As much as he tried to push it all away, he wanted to know the exact colour of her eyes. Did she have long legs that went on forever or did she have the physique of an athlete? He had a feeling she was a good deal shorter than him but that wasn’t hard or unusual. He was very tall. He was also a very visual person and enjoyed a stunning example of femininity. His ex-wife had been a beautiful Italian woman all black hair and smooth olive skin.
But looks could be deceiving, he thought wryly. She had screwed him over royally and then laughed all the way to the bank with over eighty million dollars of his hard-earned money. She would have got more but most of his cash was tied up through the business and he’d been smart enough to put most of his assets in his company’s name so it couldn’t be touched. It was the same reason he would repurchase his own bloody house but through his company, not in his own name.
With eighty million, settled out of court, Olivia should be set up, not only for the rest of her life but the lives of her children as well. Whoever they belonged to. He still remembered that day in the hospital when she’d sobbed and told him it had been a one-time thing that had meant nothing. Couldn’t he forgive her and raise the child as his own? She had even suggested that they tell the world she’d delivered a stillborn child and then adopted.
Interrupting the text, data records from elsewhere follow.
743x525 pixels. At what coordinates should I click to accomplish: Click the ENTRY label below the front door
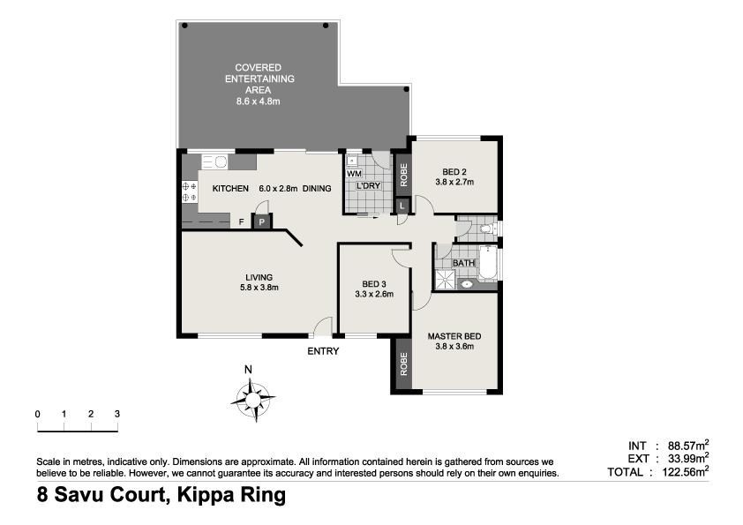point(322,350)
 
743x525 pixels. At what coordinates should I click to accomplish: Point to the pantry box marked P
point(262,221)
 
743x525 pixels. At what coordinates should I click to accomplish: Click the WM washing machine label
point(353,175)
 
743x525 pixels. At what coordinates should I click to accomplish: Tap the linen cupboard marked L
point(402,206)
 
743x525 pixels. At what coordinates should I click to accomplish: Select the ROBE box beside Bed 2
point(403,174)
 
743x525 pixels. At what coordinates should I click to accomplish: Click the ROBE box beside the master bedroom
point(402,364)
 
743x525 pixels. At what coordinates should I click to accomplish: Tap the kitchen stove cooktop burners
point(188,191)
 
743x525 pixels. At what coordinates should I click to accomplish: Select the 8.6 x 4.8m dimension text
point(258,101)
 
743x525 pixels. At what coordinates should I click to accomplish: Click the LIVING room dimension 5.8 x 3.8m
point(259,287)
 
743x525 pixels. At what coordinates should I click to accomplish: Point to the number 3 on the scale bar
point(117,414)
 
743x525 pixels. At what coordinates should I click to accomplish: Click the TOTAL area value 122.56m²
point(682,472)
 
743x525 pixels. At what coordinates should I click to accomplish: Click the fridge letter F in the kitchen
point(242,222)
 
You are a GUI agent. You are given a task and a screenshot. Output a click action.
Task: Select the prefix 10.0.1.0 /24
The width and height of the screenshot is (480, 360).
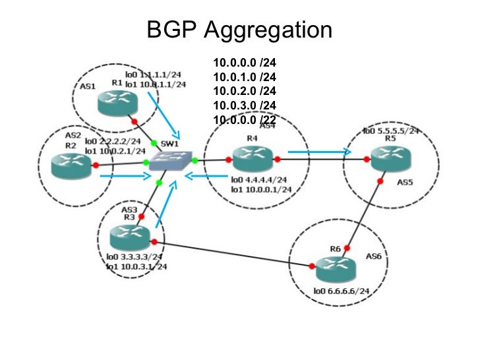tap(244, 77)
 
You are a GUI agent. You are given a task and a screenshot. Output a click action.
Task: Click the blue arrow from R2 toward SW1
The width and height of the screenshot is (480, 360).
tap(126, 176)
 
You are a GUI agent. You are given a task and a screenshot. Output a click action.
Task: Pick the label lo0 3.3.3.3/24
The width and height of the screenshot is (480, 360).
tap(135, 256)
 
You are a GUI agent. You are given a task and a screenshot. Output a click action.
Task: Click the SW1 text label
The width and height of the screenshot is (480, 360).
tap(169, 143)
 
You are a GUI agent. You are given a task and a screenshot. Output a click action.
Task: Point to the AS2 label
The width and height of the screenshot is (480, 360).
tap(73, 135)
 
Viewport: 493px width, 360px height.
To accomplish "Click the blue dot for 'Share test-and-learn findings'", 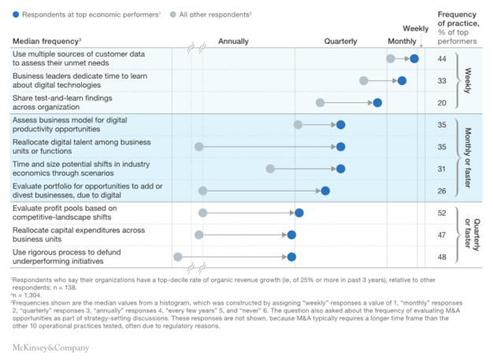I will coord(377,102).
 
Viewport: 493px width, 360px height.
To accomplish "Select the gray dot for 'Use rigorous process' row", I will coord(177,257).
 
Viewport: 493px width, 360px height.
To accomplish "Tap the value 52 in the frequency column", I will coord(442,213).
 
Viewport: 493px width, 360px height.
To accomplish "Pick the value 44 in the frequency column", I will coord(442,59).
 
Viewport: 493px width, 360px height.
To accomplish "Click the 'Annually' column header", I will coord(233,41).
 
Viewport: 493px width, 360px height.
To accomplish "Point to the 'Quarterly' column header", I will coord(340,41).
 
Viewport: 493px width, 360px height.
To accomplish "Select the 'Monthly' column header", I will coord(402,41).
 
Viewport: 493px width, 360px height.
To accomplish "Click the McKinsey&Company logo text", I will coord(50,347).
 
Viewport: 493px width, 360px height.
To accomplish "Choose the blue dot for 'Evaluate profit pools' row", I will coord(298,213).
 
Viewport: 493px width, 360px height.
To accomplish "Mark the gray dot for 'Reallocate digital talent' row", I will coord(198,147).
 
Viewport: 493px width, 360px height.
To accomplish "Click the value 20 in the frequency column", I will coord(442,102).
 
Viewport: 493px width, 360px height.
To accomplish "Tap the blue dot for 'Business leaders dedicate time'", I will coord(402,80).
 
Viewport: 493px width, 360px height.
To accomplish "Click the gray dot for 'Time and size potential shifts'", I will coord(270,169).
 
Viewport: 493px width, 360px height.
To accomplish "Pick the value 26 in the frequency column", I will coord(442,191).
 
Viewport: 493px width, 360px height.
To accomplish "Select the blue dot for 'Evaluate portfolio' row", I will coord(325,191).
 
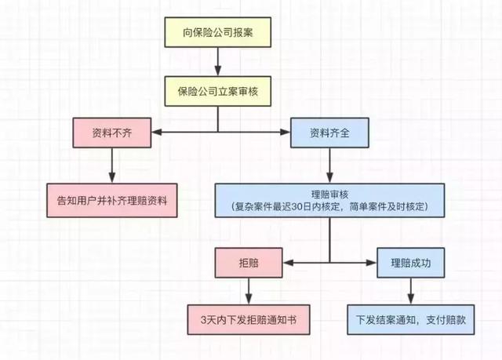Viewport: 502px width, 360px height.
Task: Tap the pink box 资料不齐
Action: click(111, 132)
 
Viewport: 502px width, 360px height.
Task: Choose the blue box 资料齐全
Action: click(329, 132)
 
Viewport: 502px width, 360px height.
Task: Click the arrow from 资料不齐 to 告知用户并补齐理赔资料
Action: click(111, 165)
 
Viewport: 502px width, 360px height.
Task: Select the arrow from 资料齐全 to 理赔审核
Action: click(329, 164)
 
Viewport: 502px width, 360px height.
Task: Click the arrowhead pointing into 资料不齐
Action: click(154, 132)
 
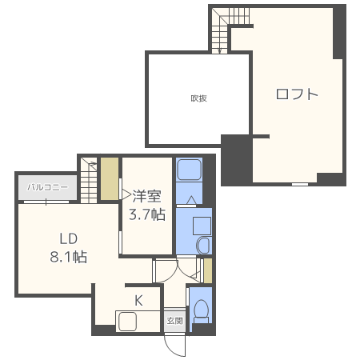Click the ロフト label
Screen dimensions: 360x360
[x=297, y=94]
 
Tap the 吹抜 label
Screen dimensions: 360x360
[x=199, y=98]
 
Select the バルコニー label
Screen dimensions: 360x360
[x=47, y=187]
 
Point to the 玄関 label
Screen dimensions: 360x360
[x=174, y=321]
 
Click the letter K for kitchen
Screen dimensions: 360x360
[x=138, y=301]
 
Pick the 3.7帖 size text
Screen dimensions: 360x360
[x=147, y=214]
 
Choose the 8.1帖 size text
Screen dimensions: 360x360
[x=69, y=257]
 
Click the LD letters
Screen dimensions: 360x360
[x=69, y=238]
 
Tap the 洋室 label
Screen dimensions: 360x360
[x=146, y=196]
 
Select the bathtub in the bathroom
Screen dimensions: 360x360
[x=189, y=170]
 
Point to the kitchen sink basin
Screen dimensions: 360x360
[x=128, y=322]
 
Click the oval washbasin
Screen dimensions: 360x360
[x=203, y=245]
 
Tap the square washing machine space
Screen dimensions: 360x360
[x=202, y=226]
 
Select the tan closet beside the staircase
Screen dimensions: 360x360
[x=110, y=178]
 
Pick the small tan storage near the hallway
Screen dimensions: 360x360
[x=208, y=270]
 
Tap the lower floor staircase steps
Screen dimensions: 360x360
[x=89, y=181]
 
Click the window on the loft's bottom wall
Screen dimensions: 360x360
[x=300, y=184]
‘Of course we might have to keep the baby hidden for a little while,’ was her master plan. One she’d had months to hatch apparently. She would have known all along that there was chance the baby wasn’t his. Outraged was an understatement for how she’d made him feel with her words and her tears and her pleading.
All through her long and painful labour he was there holding her hand, wiping the sweat from her eyes, enduring the abuse she hurled at everyone every time she had had a contraction. When the baby had finally slipped into the world, all red, covered in muck and wailing, the first thing he noticed was that it was a boy. This feeling of rightness, of pride and happiness, had filled him to bursting. He’d felt his world finally settle into place there in that room, with his family.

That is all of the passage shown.